Canadian Writing Comes to You -- Live!

The Reading Series has been bringing cutting-edge Canadian writers to St. Jerome's University since 1984.

Each year we strive to offer a range in our slate of visiting writers: well-established and up-and-coming, from the local area and from sea to sea, working in verse and prose and beyond. Experimental and traditional, serious and playful, beautiful and stark, cynical and celebratory -- come and sample the wealth and variety that is Canadian literature today.

These readings are special opportunities to get inside the book -- to hear writers read their own words, and speak about their own writing. Every reading includes an open question and answer session.

All readings are free and open to the public. And there's free parking!

St. Jerome's is located at 290 Westmount Road North, Waterloo, Ontario.

From its beginnings through 2018-19, the Reading Series has been funded by the Canada Council for the Arts and St. Jerome's University. It now continues to be funded by St. Jerome's.

**********

Quote the stretch of the Reading Series announcement from "These readings are" through "there's free parking!".

STORED RECORDS.
**********

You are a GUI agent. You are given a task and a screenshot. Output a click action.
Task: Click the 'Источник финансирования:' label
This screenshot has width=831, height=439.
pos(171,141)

**********

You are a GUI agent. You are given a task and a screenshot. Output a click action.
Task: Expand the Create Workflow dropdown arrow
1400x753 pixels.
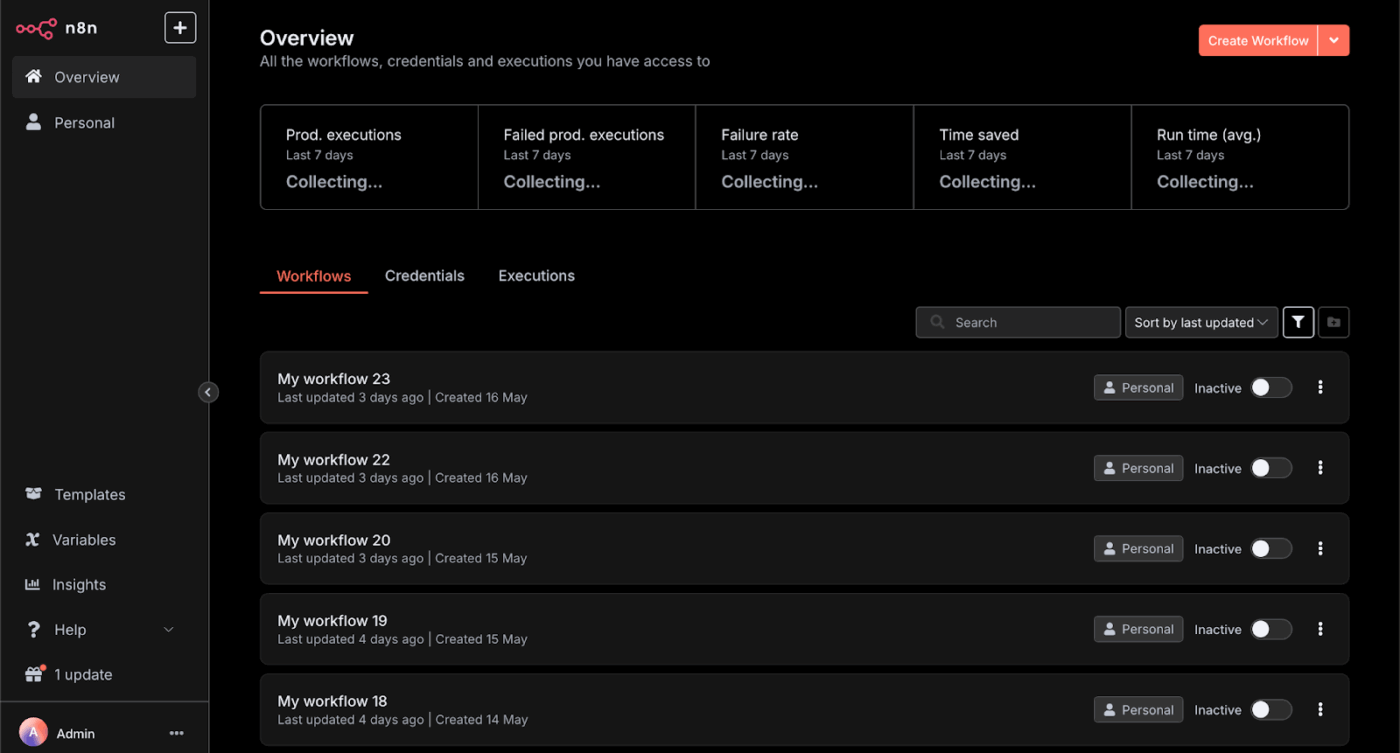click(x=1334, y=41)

**********

EXERCISE RESPONSE.
These readings are special opportunities to get inside the book -- to hear writers read their own words, and speak about their own writing. Every reading includes an open question and answer session.

All readings are free and open to the public. And there's free parking!